# GIVEN PROBLEM
Rewrite the entries from the line containing "What do you see at coordinates (949, 320)" through the line containing "What do you see at coordinates (741, 254)", replacing "Where is" with "Locate" and leaving everything else unchanged.

# Records
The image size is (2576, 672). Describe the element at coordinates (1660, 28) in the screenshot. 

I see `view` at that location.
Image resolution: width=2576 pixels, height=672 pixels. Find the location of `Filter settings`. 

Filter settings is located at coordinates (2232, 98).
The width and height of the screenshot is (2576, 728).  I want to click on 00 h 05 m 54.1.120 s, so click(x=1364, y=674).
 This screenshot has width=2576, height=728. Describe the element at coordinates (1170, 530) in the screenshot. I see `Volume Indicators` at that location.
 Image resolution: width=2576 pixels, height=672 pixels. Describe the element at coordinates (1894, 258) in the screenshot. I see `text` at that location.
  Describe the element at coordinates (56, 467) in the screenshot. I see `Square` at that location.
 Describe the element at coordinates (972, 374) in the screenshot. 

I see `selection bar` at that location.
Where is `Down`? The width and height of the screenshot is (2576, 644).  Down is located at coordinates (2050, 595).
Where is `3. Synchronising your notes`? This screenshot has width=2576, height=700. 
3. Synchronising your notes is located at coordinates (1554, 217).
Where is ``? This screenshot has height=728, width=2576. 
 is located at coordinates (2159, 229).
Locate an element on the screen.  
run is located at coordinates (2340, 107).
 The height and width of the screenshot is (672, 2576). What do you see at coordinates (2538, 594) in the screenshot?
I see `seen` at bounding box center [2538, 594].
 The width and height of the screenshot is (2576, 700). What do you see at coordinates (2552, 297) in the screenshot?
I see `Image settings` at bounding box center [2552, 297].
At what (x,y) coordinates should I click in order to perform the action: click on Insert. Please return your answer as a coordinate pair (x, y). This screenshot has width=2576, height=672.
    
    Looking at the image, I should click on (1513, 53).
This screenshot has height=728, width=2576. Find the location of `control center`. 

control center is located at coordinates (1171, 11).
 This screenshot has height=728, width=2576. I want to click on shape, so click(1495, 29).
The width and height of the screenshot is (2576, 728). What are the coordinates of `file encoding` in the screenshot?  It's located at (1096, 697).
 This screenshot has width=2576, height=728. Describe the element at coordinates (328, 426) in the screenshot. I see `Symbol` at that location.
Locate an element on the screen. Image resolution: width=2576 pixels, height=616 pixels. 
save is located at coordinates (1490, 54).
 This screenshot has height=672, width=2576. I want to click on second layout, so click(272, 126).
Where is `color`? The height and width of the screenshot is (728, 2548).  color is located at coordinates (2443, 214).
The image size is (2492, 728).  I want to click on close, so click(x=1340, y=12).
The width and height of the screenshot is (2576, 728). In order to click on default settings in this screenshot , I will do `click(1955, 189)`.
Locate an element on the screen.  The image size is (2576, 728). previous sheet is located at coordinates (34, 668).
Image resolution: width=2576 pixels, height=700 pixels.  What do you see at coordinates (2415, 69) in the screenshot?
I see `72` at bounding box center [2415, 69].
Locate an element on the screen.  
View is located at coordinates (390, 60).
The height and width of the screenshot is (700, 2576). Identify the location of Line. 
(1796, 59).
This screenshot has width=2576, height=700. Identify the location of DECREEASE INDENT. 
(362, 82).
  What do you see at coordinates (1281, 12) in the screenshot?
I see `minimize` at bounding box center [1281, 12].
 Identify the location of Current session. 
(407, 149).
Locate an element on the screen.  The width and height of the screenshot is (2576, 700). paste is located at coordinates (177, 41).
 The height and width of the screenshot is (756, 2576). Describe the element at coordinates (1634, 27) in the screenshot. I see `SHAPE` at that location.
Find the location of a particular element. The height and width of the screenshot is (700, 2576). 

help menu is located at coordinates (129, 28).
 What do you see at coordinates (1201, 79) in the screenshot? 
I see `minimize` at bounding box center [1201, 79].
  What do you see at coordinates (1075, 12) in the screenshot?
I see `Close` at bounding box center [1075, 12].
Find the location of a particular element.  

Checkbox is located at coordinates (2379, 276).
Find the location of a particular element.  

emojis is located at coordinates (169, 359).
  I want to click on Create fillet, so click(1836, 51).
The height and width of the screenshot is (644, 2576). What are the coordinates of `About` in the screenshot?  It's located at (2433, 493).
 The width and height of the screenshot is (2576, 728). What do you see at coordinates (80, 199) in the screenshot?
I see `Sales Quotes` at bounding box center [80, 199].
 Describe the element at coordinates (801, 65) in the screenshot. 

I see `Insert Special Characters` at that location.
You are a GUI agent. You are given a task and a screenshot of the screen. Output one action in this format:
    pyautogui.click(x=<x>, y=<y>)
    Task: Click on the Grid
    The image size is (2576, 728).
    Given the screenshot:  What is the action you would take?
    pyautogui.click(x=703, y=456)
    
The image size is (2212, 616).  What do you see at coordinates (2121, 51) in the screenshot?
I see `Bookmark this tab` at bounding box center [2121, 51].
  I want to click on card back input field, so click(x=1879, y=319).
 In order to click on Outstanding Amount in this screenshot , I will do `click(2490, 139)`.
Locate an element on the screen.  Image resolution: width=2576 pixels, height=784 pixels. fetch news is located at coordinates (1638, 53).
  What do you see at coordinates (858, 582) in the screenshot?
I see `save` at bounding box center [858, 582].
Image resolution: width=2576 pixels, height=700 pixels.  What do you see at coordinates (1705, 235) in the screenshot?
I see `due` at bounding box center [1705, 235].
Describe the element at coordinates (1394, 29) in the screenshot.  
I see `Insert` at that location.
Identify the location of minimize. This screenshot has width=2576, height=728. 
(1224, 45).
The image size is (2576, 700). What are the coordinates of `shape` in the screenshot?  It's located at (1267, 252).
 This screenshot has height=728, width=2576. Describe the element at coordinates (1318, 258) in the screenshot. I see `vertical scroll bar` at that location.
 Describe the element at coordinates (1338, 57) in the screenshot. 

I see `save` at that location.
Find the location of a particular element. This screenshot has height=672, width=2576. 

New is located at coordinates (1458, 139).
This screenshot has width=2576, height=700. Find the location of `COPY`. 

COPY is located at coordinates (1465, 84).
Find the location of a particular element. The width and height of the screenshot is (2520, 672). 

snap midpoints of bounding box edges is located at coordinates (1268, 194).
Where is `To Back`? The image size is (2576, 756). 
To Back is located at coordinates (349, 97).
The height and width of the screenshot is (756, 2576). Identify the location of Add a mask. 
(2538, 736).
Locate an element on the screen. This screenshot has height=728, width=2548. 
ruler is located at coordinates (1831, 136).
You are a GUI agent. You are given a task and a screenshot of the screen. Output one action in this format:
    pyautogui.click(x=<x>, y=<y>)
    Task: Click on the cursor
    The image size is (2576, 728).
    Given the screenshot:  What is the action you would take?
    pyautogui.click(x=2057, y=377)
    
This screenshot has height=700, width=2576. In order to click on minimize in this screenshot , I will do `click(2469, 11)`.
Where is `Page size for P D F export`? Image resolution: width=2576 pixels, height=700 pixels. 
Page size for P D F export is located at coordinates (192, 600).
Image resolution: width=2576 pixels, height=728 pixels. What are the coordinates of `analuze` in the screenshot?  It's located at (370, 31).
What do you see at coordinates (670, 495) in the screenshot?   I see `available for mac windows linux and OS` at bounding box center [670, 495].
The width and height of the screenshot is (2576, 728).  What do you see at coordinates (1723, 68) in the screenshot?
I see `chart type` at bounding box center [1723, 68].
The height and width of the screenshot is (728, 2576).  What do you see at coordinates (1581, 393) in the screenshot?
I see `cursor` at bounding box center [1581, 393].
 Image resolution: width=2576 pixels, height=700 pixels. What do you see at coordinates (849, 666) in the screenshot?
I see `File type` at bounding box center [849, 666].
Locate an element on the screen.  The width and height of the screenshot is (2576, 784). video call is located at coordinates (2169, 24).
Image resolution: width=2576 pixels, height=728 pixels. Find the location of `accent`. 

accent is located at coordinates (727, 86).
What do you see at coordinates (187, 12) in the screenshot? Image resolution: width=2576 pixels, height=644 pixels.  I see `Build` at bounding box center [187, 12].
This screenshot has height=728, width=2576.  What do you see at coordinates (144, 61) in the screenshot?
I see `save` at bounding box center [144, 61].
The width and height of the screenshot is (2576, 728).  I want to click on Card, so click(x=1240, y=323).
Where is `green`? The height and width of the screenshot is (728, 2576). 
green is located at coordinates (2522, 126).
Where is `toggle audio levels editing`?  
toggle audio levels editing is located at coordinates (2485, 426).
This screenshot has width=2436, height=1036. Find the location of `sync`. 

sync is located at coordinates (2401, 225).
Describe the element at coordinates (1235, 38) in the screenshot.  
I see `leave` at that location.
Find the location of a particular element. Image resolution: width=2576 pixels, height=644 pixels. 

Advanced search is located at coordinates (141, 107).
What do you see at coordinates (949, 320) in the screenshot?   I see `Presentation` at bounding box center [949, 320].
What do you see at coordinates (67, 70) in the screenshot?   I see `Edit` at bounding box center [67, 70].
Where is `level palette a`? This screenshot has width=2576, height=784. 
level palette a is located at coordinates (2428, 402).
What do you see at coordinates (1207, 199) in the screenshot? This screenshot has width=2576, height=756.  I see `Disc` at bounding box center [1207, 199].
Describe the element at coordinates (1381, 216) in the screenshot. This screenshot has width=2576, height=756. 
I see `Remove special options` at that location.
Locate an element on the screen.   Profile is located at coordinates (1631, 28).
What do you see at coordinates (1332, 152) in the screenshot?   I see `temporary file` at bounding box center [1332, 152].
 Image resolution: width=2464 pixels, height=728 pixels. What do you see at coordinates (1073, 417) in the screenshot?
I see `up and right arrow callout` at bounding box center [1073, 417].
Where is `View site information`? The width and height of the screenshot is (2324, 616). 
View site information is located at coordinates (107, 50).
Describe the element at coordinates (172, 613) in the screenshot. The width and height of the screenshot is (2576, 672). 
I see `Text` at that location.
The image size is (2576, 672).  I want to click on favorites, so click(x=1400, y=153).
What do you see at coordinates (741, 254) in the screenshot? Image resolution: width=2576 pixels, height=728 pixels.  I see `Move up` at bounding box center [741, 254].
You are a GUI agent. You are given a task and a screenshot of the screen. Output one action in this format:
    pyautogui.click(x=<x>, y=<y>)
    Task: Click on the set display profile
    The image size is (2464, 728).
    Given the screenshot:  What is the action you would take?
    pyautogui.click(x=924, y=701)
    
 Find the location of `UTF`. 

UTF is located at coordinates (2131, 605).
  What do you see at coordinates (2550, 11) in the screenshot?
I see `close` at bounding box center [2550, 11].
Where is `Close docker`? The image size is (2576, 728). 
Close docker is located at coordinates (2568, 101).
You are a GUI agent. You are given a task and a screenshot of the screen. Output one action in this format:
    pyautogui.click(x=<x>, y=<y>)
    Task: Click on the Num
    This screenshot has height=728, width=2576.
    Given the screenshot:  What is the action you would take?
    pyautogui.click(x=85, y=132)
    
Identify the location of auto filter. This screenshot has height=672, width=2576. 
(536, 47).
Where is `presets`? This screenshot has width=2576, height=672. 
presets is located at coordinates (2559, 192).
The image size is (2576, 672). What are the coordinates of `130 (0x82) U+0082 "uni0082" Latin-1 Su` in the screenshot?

# SOLUTION FOR THIS EXERCISE
What do you see at coordinates (949, 320) in the screenshot?   I see `Presentation` at bounding box center [949, 320].
What do you see at coordinates (67, 70) in the screenshot?   I see `Edit` at bounding box center [67, 70].
Locate `level palette a`? This screenshot has width=2576, height=784. 
level palette a is located at coordinates (2428, 402).
What do you see at coordinates (1207, 199) in the screenshot? This screenshot has width=2576, height=756.  I see `Disc` at bounding box center [1207, 199].
Describe the element at coordinates (1381, 216) in the screenshot. This screenshot has width=2576, height=756. 
I see `Remove special options` at that location.
Locate an element on the screen.   Profile is located at coordinates (1631, 28).
What do you see at coordinates (1332, 152) in the screenshot?   I see `temporary file` at bounding box center [1332, 152].
 Image resolution: width=2464 pixels, height=728 pixels. What do you see at coordinates (1073, 417) in the screenshot?
I see `up and right arrow callout` at bounding box center [1073, 417].
Locate `View site information`? The width and height of the screenshot is (2324, 616). 
View site information is located at coordinates (107, 50).
Describe the element at coordinates (172, 613) in the screenshot. The width and height of the screenshot is (2576, 672). 
I see `Text` at that location.
The image size is (2576, 672).  I want to click on favorites, so click(x=1400, y=153).
What do you see at coordinates (741, 254) in the screenshot? Image resolution: width=2576 pixels, height=728 pixels.  I see `Move up` at bounding box center [741, 254].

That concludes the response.